Can holders of reference medicinal products appeal against the approval of generics? Can such holders ask the Spanish Medicines Agency (AEMPS) or a Court in Spain to review the grant of a marketing authorization if they consider that there has been any violation of any regulation? This has been one of the most troublesome issues for many companies in recent years. In Spain, the Law governing the Administrative Court Proceedings states that any person or entity having a legitimate right or interest is entitled to appeal administrative decisions. At first glance, it seems that the holder of the reference medicinal product has a legitimate right or interest to prevent irregularities from occurring in the authorization procedure of generic medicinal products.
Traditional case law contrary to locus standi
However, for many years, Spanish Courts have denied the holders of reference medicinal products their right to challenge decisions granting marketing authorization for generic products. In the first cases dealing with this issue, judges understood that the holders of reference medicinal products were claiming that the authorization of generic medicinal products was an infringement of their patent rights. Based on this, several judgements stated that the legitimate interest to prevent a patent infringement could be defended in a civil suit against the alleged infringer; and that it was not possible to file Court appeals against the health administration, which should remain separate from industrial property rights related matters. Traditionally, AEMPS has relied on such caselaw to deny innovative companies their right to appeal against the its decisions approving generics.
Later on, in other cases, Spanish judges pointed out that having a marketing authorization is only a condition to place a product on the market, and that whether the holder of such authorization launches the product or not is the holder’s own decision. On this basis, several judgments ruled that the damages that an innovator could suffer as a result of the appearance of generic medicinal products on the market would derive not from the decision of the authorities approving such generics, but from the decision to launch them, which was taken by the holder. Back then, this argument was used by Administrative Courts to decline their own jurisdiction, arguing that this was without prejudice of the innovator’s right to initiate a civil case against the generic company.
In 2014, the Court of Justice of the European Union (CJEU) issued an important judgement on this matter (Case C-104/13, Olainfarm).
According to the Olainfarm decision, the administrative procedure by which the authorization of a generic medicinal product is granted or not is a bilateral procedure in which the holder of the reference medicinal product may not be involved.
However, the CJEU added that the holder of the reference medicinal product has the right to require a Court of Law to revise whether the conditions foreseen for the approval of generics have been fulfilled or not, at least in connection with issues that concern the innovator.
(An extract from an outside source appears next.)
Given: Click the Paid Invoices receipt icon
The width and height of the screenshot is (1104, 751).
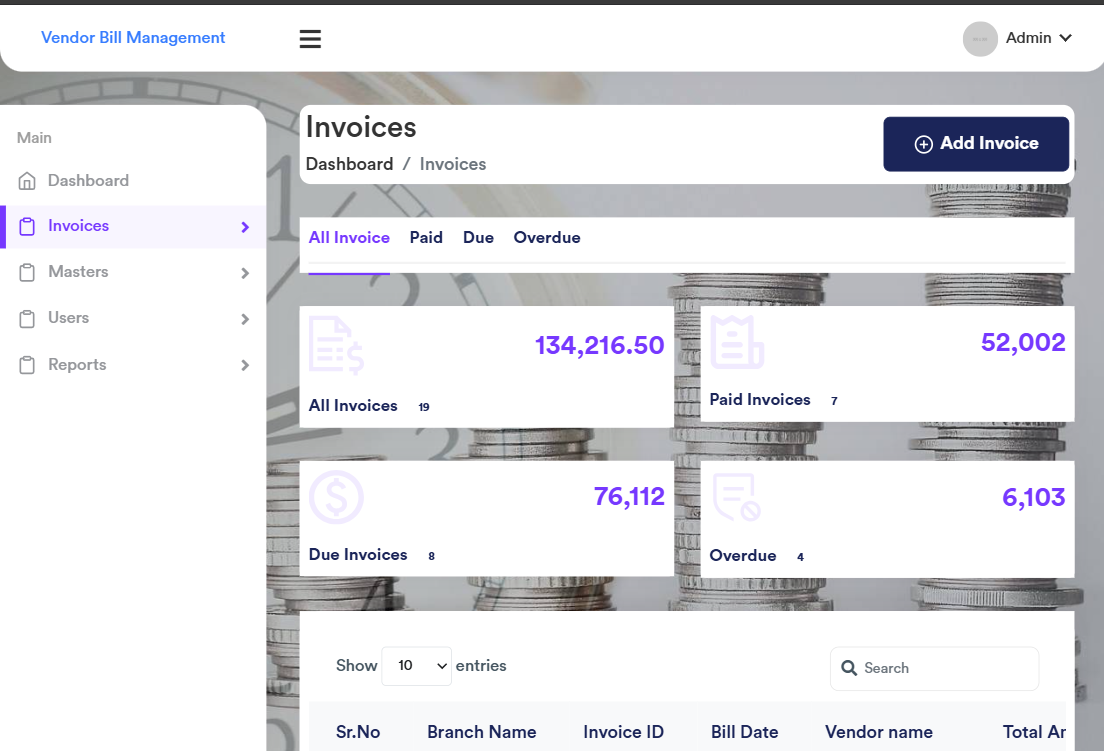Looking at the screenshot, I should [x=737, y=342].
Otherwise the Charter of Fundamental Rights of the European Union would be violated, because such Charter provides that any person whose rights guaranteed by European Union law are violated must have the right to an effective remedy before Courts. Based on this, the CJEU concluded that the holder of the reference medicinal product should be allowed to file a judicial remedy aiming to review if such product could be considered as the reference product; if the composition and pharmaceutical form similarity requirements between the reference product and the generic have been met; or if the applicable data exclusivity period has been observed.
Spanish caselaw shift
In this case, our firm represented the holder of the reference medicinal product. We explained to the Court the need to analyze the matter in the light of the Olainfarm Judgment and, thus, to allow our client to exercise the right to effective judicial protection.
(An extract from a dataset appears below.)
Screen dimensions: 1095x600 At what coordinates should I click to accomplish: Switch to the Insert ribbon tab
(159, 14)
To our knowledge, this is the first Judgement issued by a Spanish Court stating that locus standi of the holder of the marketing authorization of a medicinal product, in order to obtain judicial protection regarding the prerogatives contained in Article 10 of Directive (2001/83/EC) should be recognized.
The Contentious-Administrative Central Court also points out that Article 10 of said Directive “contemplates different procedures having different scopes and that the technical and scientific requirements to demonstrate the quality, safety and efficacy of a medicinal product may vary depending on the legal arguments on which the request is based. Consequently, the type of specific procedure of the dispute must be taken into consideration to analyze the scope and conditions for exercising the right”.
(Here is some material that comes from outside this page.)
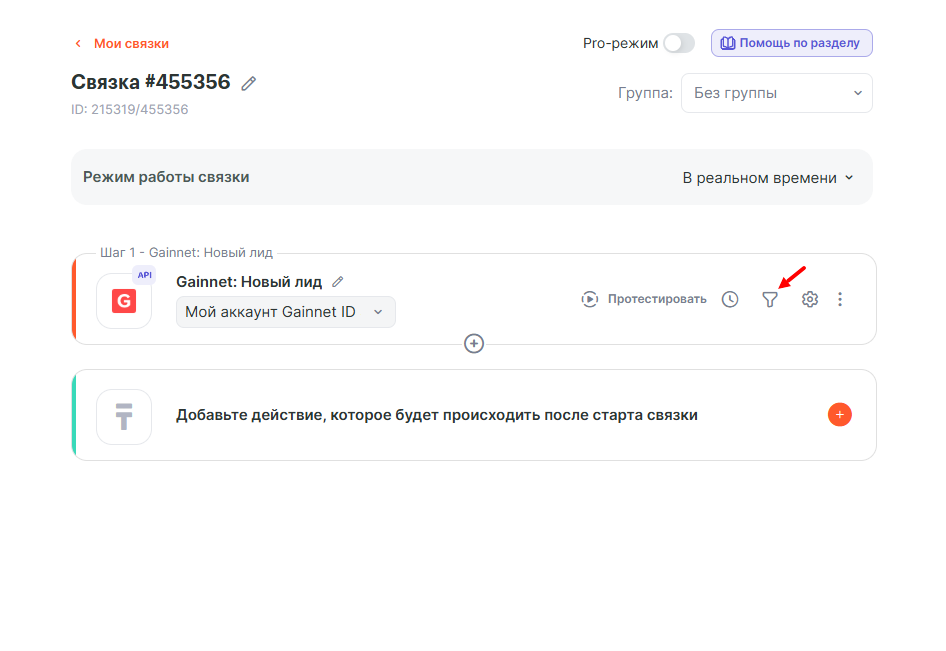This screenshot has width=946, height=651.
Task: Click the Gainnet: Новый лид step title
Action: (248, 282)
What does this change mean?
First of all, this caselaw shift means that the entire relevant legal context must be taken into account when a Spanish Court is deciding on cases like this one. In this particular case, the Court considers that the plaintiff could not expect a review as to whether or not the active ingredient of the generic was the same as the reference medicinal product. Basically, the Court states, because this issue had already been assessed in the reference Member State during the generic approval procedure, in which the holder of the reference medicinal product was able to participate by presenting arguments, which would have been considered back then.
On the other hand, the ruling of the Court supports the right of holders of reference medicinal products to litigate against the approval of generics if they consider that their right to data exclusivity has been violated.
In short, everything seems to indicate that those days on which administrative decisions could not be reviewed before Courts are over.
It is possible that Courts will continue to be rigorous regarding the scope and extent of the rights of innovators, but finally, after many years, a door has been opened. There will be those who think that this will have negative effects because it will increase litigious cases; but it may also serve to improve the quality of administrative procedures, which is always something desirable.